Afterward, in Peter's stateroom, I asked him what he had been hinting at in his exchange with Murray.

"Oh, we just talk," he replied, rolling into his berth with a ponderous sigh of satisfaction.

"I heard you," I snapped. "But of what?"

There was a dim light in his eyes, buried behind rolling flaps of blubber.

"We just talk," he murmured. "Murray talks, andt I talk. Murray, he likes to talk, ja."

I was up early in the morning, but Mistress O'Donnell and my great-uncle were before me. As I climbed to the poop I saw them standing by the weather rail, Murray expressing deference in every line of his straight figure and handsome, old-young face, the little maid eying him with a comical mixture of antipathy and respect.

The wind had veered in the night, providentially for us, and we were running free, the James riding the easy swell with the dash of a race-horse.
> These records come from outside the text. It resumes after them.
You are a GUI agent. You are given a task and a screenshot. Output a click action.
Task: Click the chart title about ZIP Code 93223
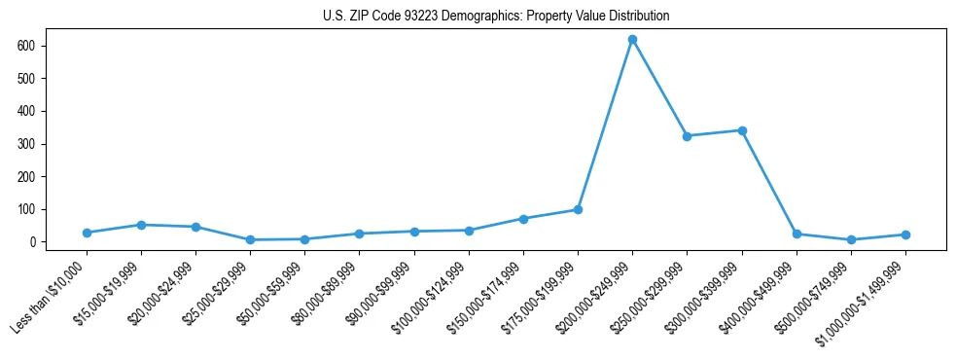coord(496,17)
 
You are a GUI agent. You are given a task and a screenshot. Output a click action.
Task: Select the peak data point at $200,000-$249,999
coord(632,40)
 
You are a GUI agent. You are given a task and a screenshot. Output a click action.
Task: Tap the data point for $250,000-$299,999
coord(687,136)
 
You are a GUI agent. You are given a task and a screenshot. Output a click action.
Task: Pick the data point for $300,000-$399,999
coord(742,130)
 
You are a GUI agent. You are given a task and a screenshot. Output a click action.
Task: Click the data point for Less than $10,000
coord(87,233)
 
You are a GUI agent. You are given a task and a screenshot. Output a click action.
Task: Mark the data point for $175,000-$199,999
coord(578,209)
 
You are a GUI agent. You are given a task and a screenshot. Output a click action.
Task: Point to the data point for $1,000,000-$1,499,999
coord(905,234)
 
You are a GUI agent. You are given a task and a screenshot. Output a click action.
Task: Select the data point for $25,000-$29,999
coord(250,239)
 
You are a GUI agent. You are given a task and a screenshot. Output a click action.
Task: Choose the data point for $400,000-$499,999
coord(797,234)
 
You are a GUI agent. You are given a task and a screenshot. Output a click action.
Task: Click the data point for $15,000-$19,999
coord(141,225)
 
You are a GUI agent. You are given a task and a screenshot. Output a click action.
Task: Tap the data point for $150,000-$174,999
coord(523,219)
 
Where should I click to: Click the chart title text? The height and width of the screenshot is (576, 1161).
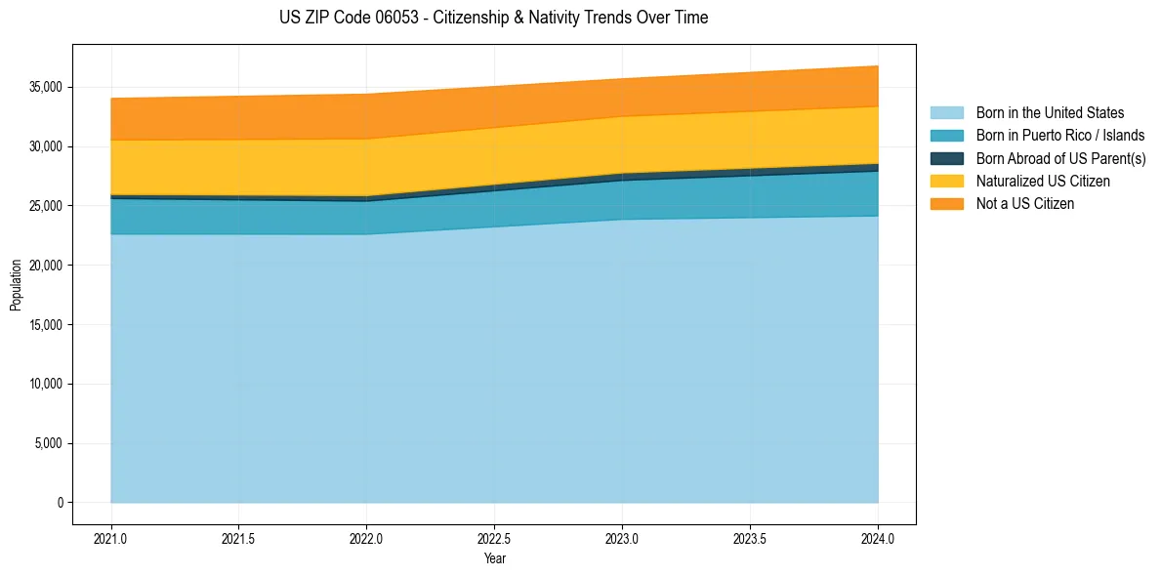[493, 18]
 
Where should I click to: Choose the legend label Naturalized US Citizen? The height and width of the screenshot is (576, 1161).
[1043, 182]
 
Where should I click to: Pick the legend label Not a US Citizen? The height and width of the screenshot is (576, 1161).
[1025, 204]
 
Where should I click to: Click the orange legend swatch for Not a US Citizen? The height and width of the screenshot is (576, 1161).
[946, 204]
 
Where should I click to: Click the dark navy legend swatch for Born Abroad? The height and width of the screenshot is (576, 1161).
[946, 158]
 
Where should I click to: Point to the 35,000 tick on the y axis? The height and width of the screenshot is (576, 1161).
[45, 88]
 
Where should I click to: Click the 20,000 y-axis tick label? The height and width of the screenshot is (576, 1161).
[45, 266]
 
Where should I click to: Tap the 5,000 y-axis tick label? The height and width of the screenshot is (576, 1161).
[48, 444]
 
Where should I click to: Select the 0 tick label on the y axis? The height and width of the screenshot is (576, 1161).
[60, 503]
We were out of sight of land.

My great-uncle clapped his hand on my shoulder in his best paternal manner, and Mistress O'Donnell gave me a shy look that I read to reflect a double attitude of mind similar to that she evidenced for him.

"Here is my nephew, who will settle all your remaining doubts, Mistress Moira," proclaimed Murray; "and with your leave I'll be about my morning inspection—for we must maintain a high level of discipline, since we sail on the king's errand and are therefore the king's ship."

She watched his retreating back with a kind of fascination.